Now multiply all this by the number of OS’s that you support (WinNT,
2K, XP,
9X etc) and you start seeing why having one driver is a real nice
thing.

This is also true. I have written application code that handles the
various OS flavors at run-time as opposed to compile-time. I’m just
surprised that something somewhat performance critical as a video driver
would do this too. Having a single binary implies at least three
potentially performance-sapping side-effects: (1) run-time conditionals
(extra instructions for tests, comparisons, branches; CPU performance
with regard to branches, such as incorrectly predicted branches,
instruction fetch queue and pipeline flushes, etc.); (2) increased cache
misses due to lower spacial proximity as well as larger footprint; and
(3) swapping or memory resource consumption due to a larger binary
footprint. Do you have any thoughts on how, in a practical “real world”
situation, having a unified driver binary affects performance? For
example, if I had a driver compiled specifically for my hardware, how
many more frames per second would I see playing Half Life? =^)

“Chuck Batson” wrote in message news:xxxxx@ntdev…

[snip]

> This is also true. I have written application code that handles the
> various OS flavors at run-time as opposed to compile-time. I’m just
> surprised that something somewhat performance critical as a video driver
> would do this too. Having a single binary implies at least three
> potentially performance-sapping side-effects: (1) run-time conditionals
> (extra instructions for tests, comparisons, branches; CPU performance
> with regard to branches, such as incorrectly predicted branches,
> instruction fetch queue and pipeline flushes, etc.); (2) increased cache
> misses due to lower spacial proximity as well as larger footprint; and
> (3) swapping or memory resource consumption due to a larger binary
> footprint. Do you have any thoughts on how, in a practical “real world”
> situation, having a unified driver binary affects performance? For
> example, if I had a driver compiled specifically for my hardware, how
> many more frames per second would I see playing Half Life? =^)

I’m not going to offer anything for Mats, but I can describe one technique
to ameliorate the first two of the three: Init-time specialization.

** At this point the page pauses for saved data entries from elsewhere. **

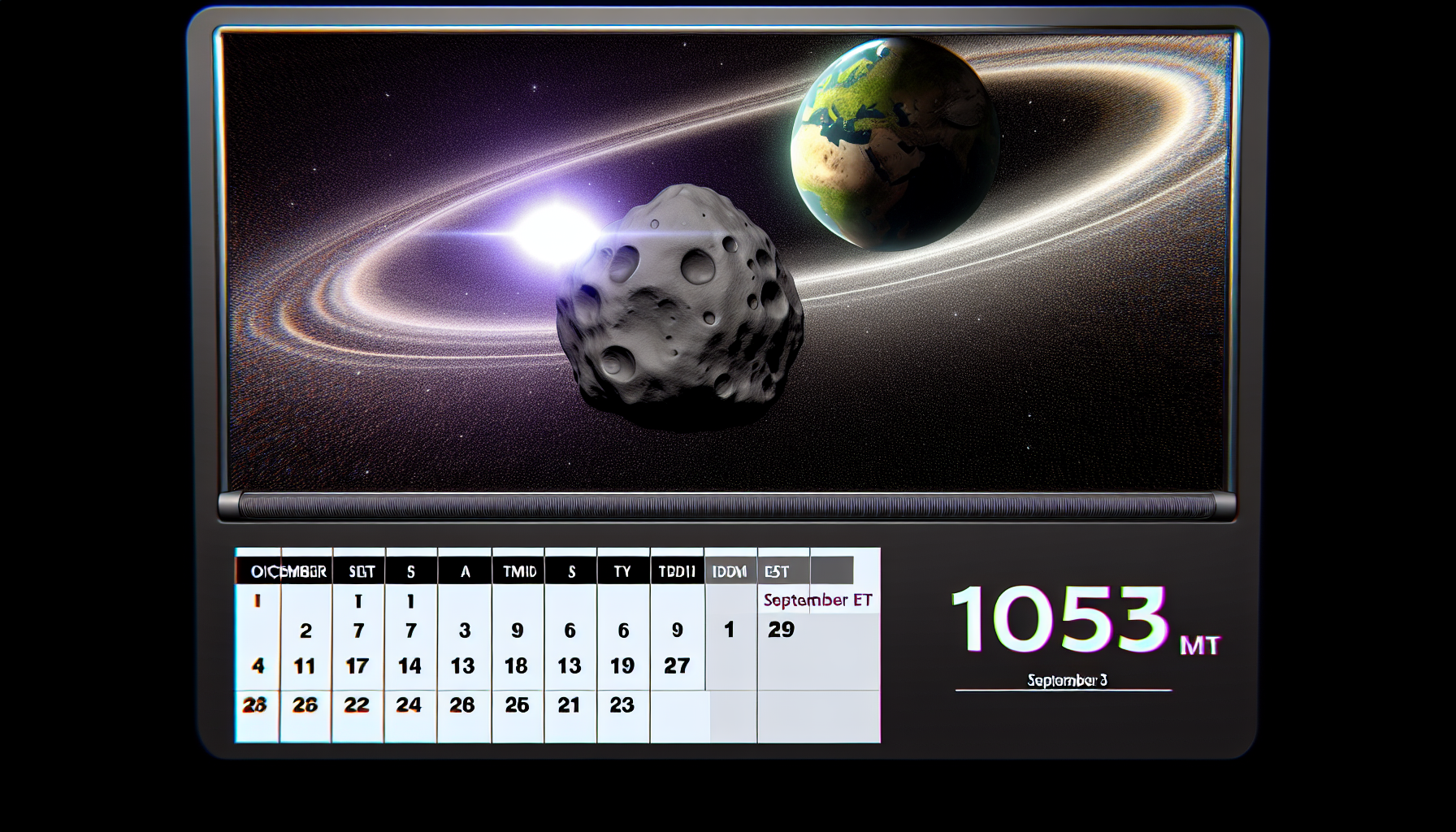
Task: Select date 27 in the calendar
Action: 676,666
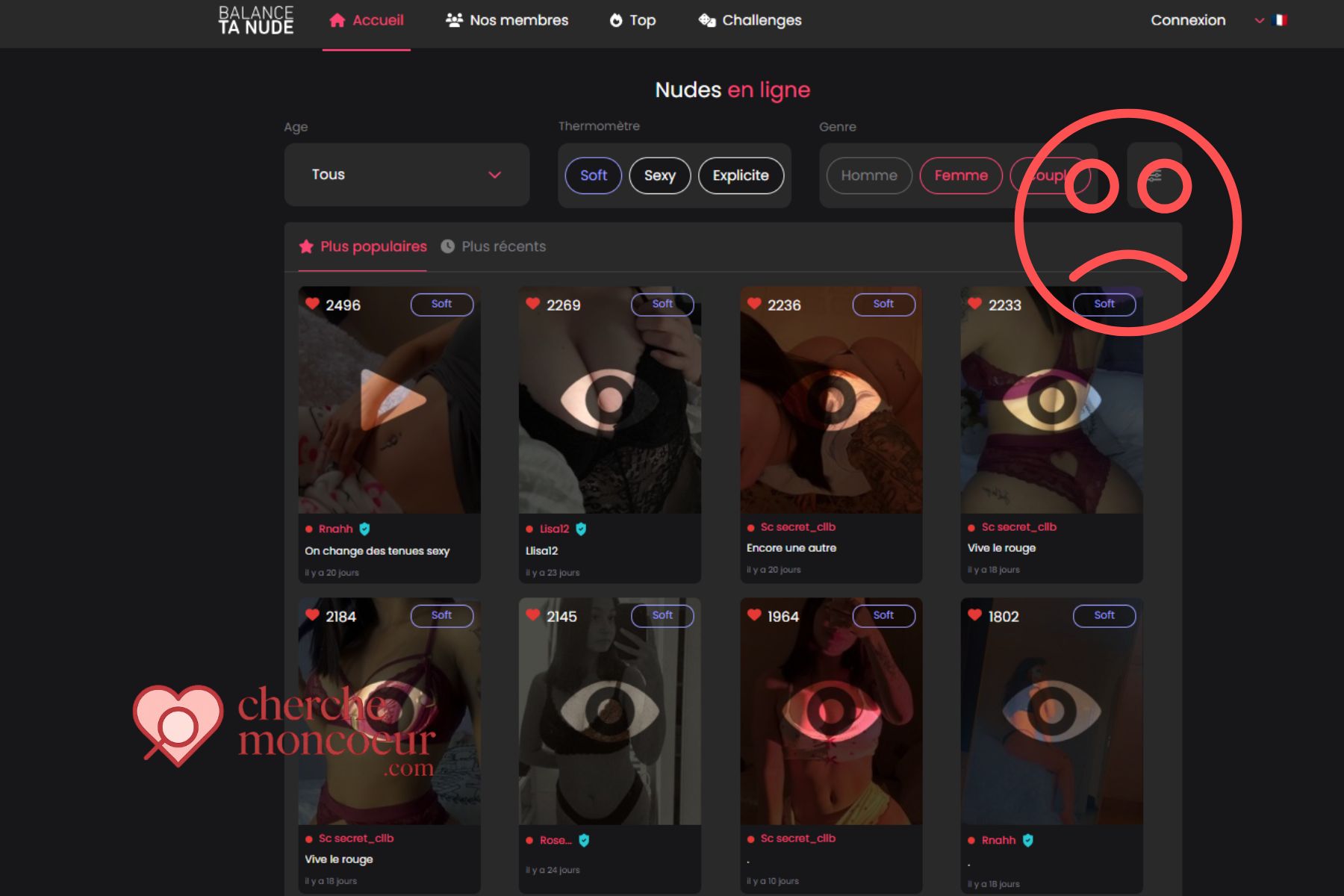The height and width of the screenshot is (896, 1344).
Task: Reveal the post with 2236 likes via eye icon
Action: [x=830, y=400]
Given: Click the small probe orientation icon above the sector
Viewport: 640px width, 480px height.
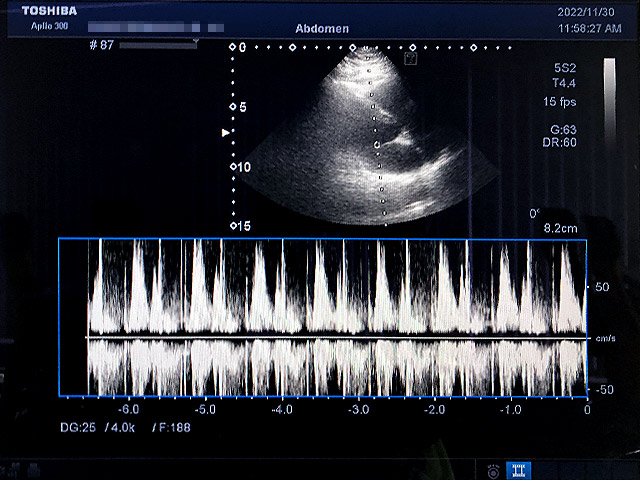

That means that you abstract the hardware differences across a common
interface, then you implement a separate module for each hardware variant
against that interface. At init time, you select the module that matches
the hardware, pop the function pointers into your dispatch table, and then
just call them unconditionally when you need them. No run-time decisions
required. In fact, that’s pretty much what the various miniports do, but
the miniport loads first, and the common part (the port) is linked to it by
the loader. The technique I described is the same thing, only you are doing
the linking explicitly, instead of letting the OS do it for you.

Phil

Philip D. Barila Windows DDK MVP
Seagate Technology, LLC
(720) 684-1842
As if I need to say it: Not speaking for Seagate.